Ahora bien, antes de trasladar alegremente éticas laborales a un país que, en eso tengo que darle la razón al empresario, no se ha caracterizado nunca por su decidido ánimo emprendededor y su denodado esfuerzo, habría que pararse a considerar por qué eso es así. Si de España algo se alaba a nivel internacional es precisamente una concepción de la vida donde el trabajo es una parte de ella, no la única ni, en ocasiones, la más importante. Por lo general, este país goza de buen clima, de buena gastronomía y de una serie de costumbres que invitan a la reunión informal (y con ello no me refiero solo, aunque también, a nuestros miles de fiestas locales, regionales o nacionales). En buena parte de este país la dedicación al trabajo no está reñida ni con el tiempo que se dedica a la familia ni a la realización personal, a ese ocio cada vez más denostado en estos tiempos de crisis. Ahora bien, de ahí a considerar que aquí todo el mundo se dedica a tumbarse tranquilamente a ver la vida pasar, hay una gran diferencia. En España hay millones de personas que trabajan duramente cada día para sacar adelante a sus familias, y si hay más de cinco millones de parados no es precisamente por propia voluntad. Generalizar en este asunto es tan desafortunado como injusto con demasiadas personas, por lo que yo recomendaría más respeto y reflexión antes de hacer semejantes comentarios.
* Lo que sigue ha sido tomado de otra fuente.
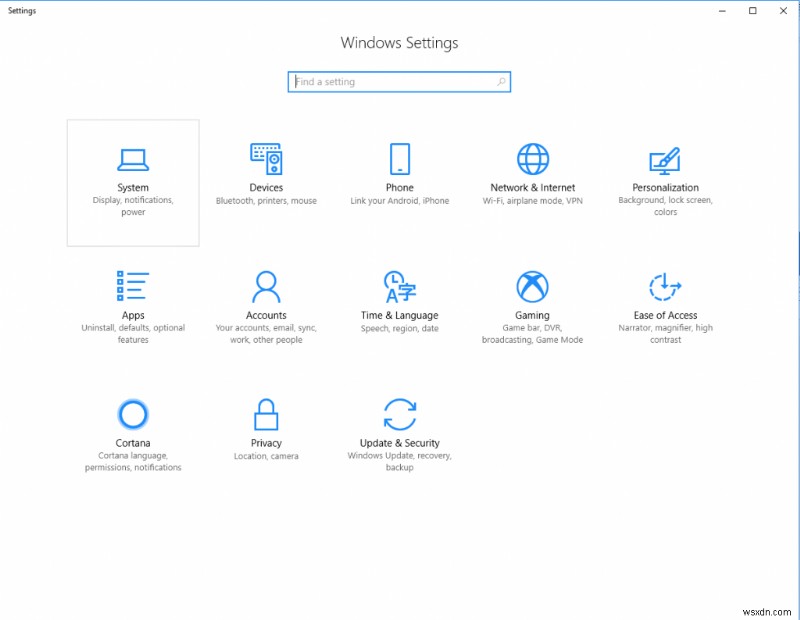Image resolution: width=800 pixels, height=620 pixels.
Task: Click inside the Find a setting field
Action: click(390, 81)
Yo desde luego tengo claro el lugar que quiero que el trabajo ocupe en mi vida, y a cuál de los dos elementos doy prioridad. El trabajo para mí no es aquello a lo que todo lo demás se supedita, sino que es la llave que abre una serie de puertas, tanto de realización personal como de obtención de recursos para llevar una vida digna. Y eso no significa que no me esfuerce en hacer mi trabajo de la mejor forma posible, que no cumpla mis horarios escrupulosamente o que no atienda a todas las obligaciones derivadas de mi profesión. Ahora, de ahí a convertir el trabajo en la razón última de la existencia, donde no se contempla la noción del tiempo libre, de la lectura o de un simple paseo, hay una diferencia tan abismal como enfermiza. Creo que entre el extremo del trabajador chino con ganas de suicidarse y el del trabajador español que hace lo posible por trabajar poco, y a ser posible mal, ha de haber un término medio. No dudo que lo primero impulse económicamente a un país, pero si eso se hace a costa de la felicidad de sus individuos entonces no sé hasta qué punto se crea un problema incluso mayor.
Es indudable que España tiene que modificar una mentalidad demasiado acomodaticia y, sobre todo, tiene que desterrar los comportamientos tan bochornosos de corrupción, fraude y latrocinio que protagonizan desde el más miserable de los rateros hasta el más insigne de nuestros “políticos”. Tampoco nos vendría mal aumentar varios puntos nuestra cultura del esfuerzo, porque de todos estos factores y algunos más que me dejo en el tintero se deriva nuestra actual situación económica. No obstante, y esto es un ruego directo a todos los voceros de las maravillas asiáticas, déjenme a China en paz, que ni sus trabajadores son una masa felizmente realizada ni toda su cultura un gigantesco ejemplo que España tenga que seguir porque un buen señor, ebrio sin duda de tanto superávit, nos diga que tenga que ser así.